Patente está a contradição entre o discurso
e a prática do governo em relação ao trato
das questões ambientais. Ademais, a esse respeito, as entidades
responsáveis pela preservação da natureza
só agem até um certo limite, mesmo porque muitas
das decisões emanadas do próprio Planalto são
arrefecidas pelo grito mais forte do poder econômico nacional
e estrangeiro - agora não só aliados, mas também
globalizados.
De qualquer sorte, a Lei com os seus 82 artigos (incluindo-se
os vetados), distribuídos em oito capítulos, regulamenta
o artigo 225 da Constituição - esta, na esfera do
meio ambiente, uma das mais avançadas do mundo. E surgiu,
mais por pressões dos países ricos, em suas preocupações
com a Amazônia, as condições climáticas
da Terra e as substâncias que ameaçam a sua frágil
camada de ozônio.
De principal novidade, a nova lei introduziu no nosso ordenamento
jurídico, de forma clara e objetiva, a responsabilidade
penal da pessoa jurídica, prevendo para elas tipos e sanções
e bem definidos - evidentemente, diversas daquelas que só
se aplicam à pessoa humana. No geral, a nova lei transformou
em crimes, com penas, em média, de um a três anos,
a maioria das condutas outrora tidas simplesmente como contravenções
penais, quer previstas no Código Florestal ou em outros
diplomas legais. Passou a punir com pena de até cinco anos
quem dificultar ou impedir o uso público das praias - situação
que é comum ao longo da zona costeira. Corrigiu distorções
existentes no Código de caça, como a que tipificava
de crime inafiançável, com alta punição,
o fato de um simples camponês abater um animal silvestre
para o consumo; enquanto os imensos latifúndios, pulverizados
com agrotóxicos, ficavam isento de sanção
penal, mesmo que houvesse a dizimação de um ecossistema
por inteiro.
A recente lei, em suas prescrições, além
de tipificar penalmente inúmeras outras condutas como lesivas
à natureza, adota princípios ramificados nas principais
convenções mundiais sobre o meio ambiente, no encalço
de sua preservação e na busca de um progresso economicamente
sustentável. Porém, é preciso cautela na
sua aplicação, pois desde que não se agrida
realmente a natureza, devemos utilizar a madeira, o minério,
a caça, a pesca e outros recursos naturais. Não
se deve esquecer que a maioria do nosso povo é pobre e
vive do extrativismo. O puro conservacionismo se agenda mais a
serviço de países como os Estados Unidos, o Canadá,
a Alemanha, que incendiaram as suas florestas, mataram os seus
solos, secaram as suas fontes de água e, agora, querem
ditar regras ambientais para os países do terceiro mundo,
sem deixar de explorar os seus recursos naturais e de ter qualquer
preocupação com o seu subdesenvolvimento.

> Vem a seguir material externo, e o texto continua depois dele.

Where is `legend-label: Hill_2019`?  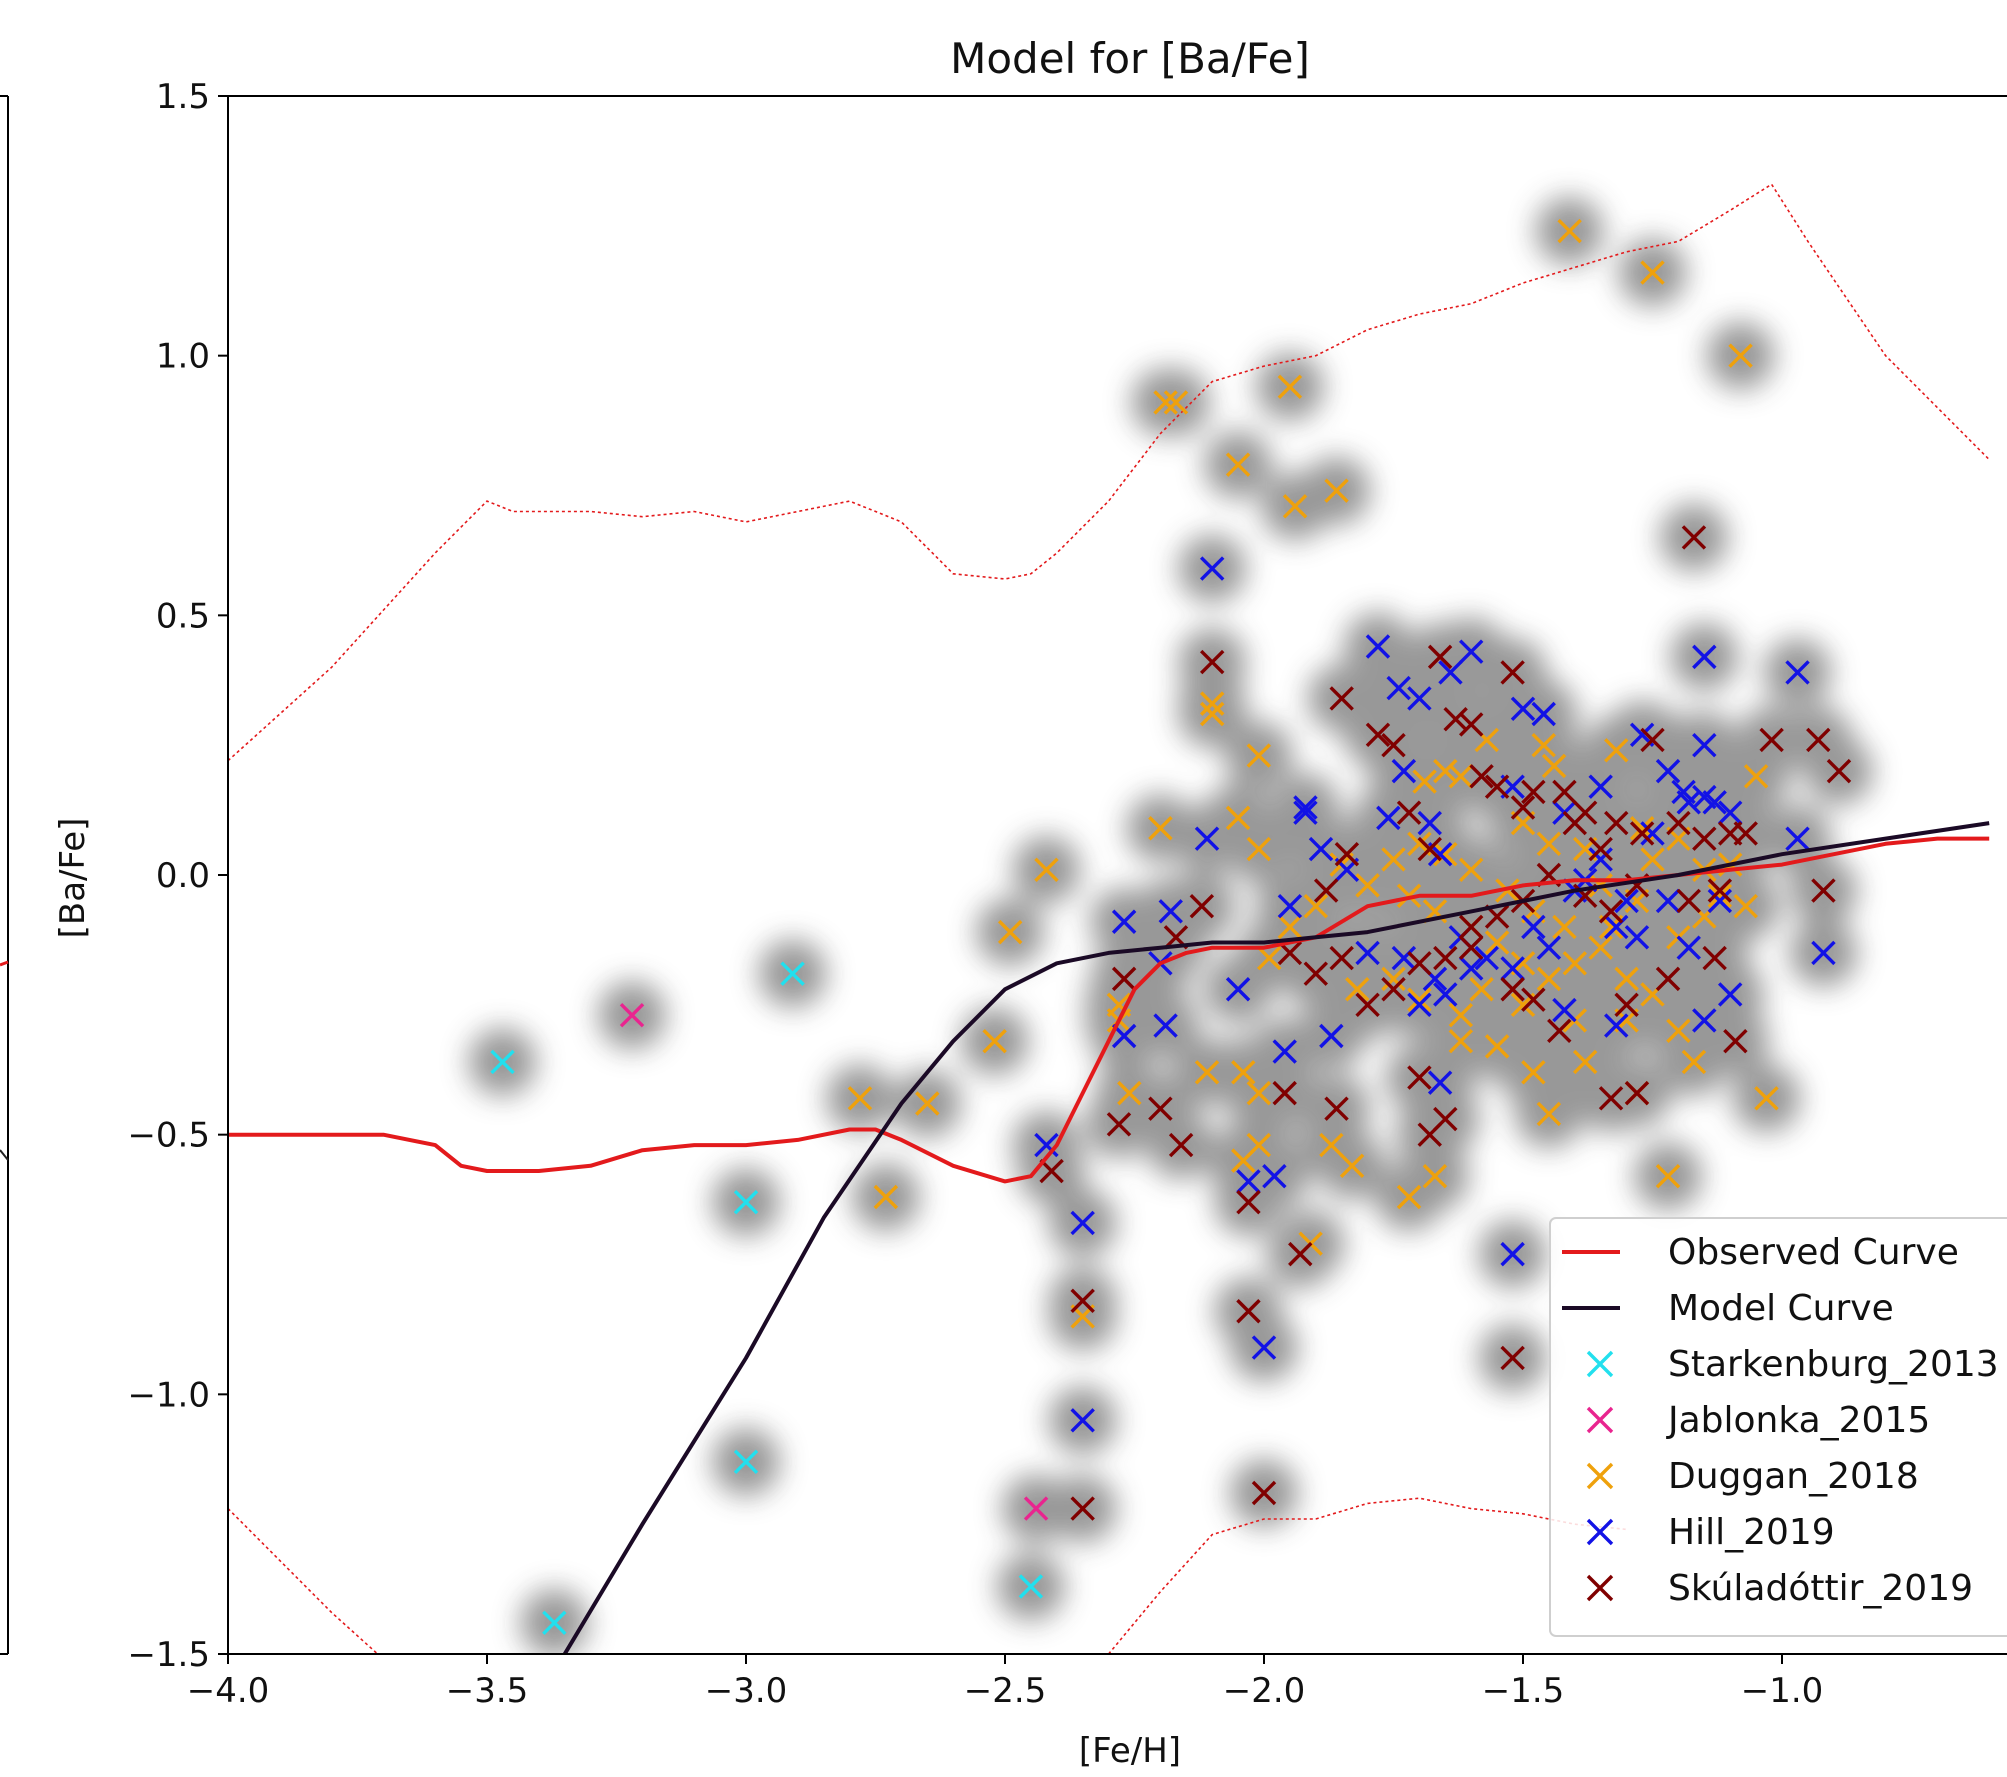 legend-label: Hill_2019 is located at coordinates (1752, 1532).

Em trabalho memorável, demonstrou Vasconcelos Sobrinho, que o uso racional da madeira da Amazônia - há muito um produto de grande valor econômico no mercado mundial - daria para pagar folgadamente a corrosiva dívida externa a que estamos submetidos, e ainda sobraria um bom troco para minimizar a miséria de nosso povo.